Washington’s Beth Israel synagogue for sale
With its membership declining and maintenance costs straining its budget, the Beth Israel Congregation in Washington is selling its synagogue on North Avenue.
The congregation, which now numbers somewhere between 30 and 45 members, has been quietly marketing the 3.37-acre property since just before the onset of the coronavirus pandemic in 2020, but its efforts to sell the synagogue and a house that adjoins it became much more public in recent days when a large and very noticeable for-sale sign was planted in the front yard.
It is being listed for $1.6 million. The synagogue is located within a residential neighborhood, but it has commercial properties nearby. The structure was built in 1955, and according to Gary Gilman, a Washington County judge and president of the congregation, the cost of maintaining the large, 66-year-old building has become overwhelming.
“It is sad,” Gilman said. “But financially, we can’t swing it. It’s just a costly building to maintain. It’s not that we don’t want to stay there, but it’s a matter of finances.”
He pointed out, though, that selling the synagogue does not necessarily spell the end of the Beth Israel Congregation. Its members had services online before COVID-19 vaccines arrived, and have more recently been mixing in-person services with online rites.
“We have not voted to dissolve in any way,” Gilman said.
Designed by architect Alexander Sharove, who also designed several other synagogues in the Pittsburgh region, it contains two sanctuaries, two kosher kitchens, and a library, social hall, parlor and gymnasium.
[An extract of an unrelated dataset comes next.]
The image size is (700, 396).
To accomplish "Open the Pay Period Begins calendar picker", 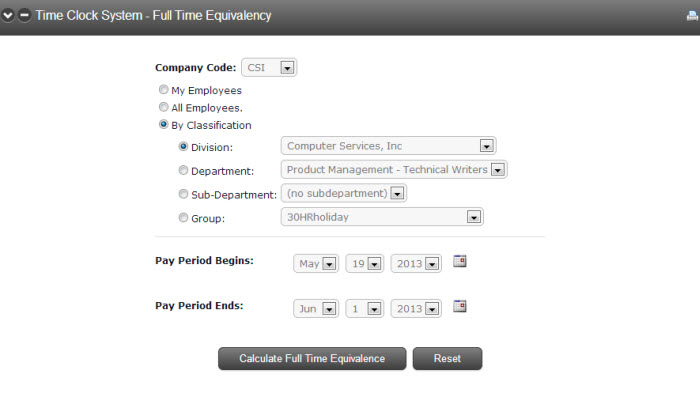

For a handful of years, the nondenominational Living Stone Community Church met in the synagogue’s gym and paid rent to the congregation, but that church disbanded.
Beth Israel was founded in 1891, and its synagogue is the last remaining in Washington, Greene and Fayette counties. It was once one of several synagogues in the region outside Pittsburgh, with Jewish communities in Monessen, Brownsville and Charleroi supporting synagogues. Now, the synagogues closest to Beth Israel are located outside Washington County, in Mt. Lebanon and Scott Township.
“Churches or synagogues used to be a focal point of family life, and it hasn’t been that way for decades,” Gilman said.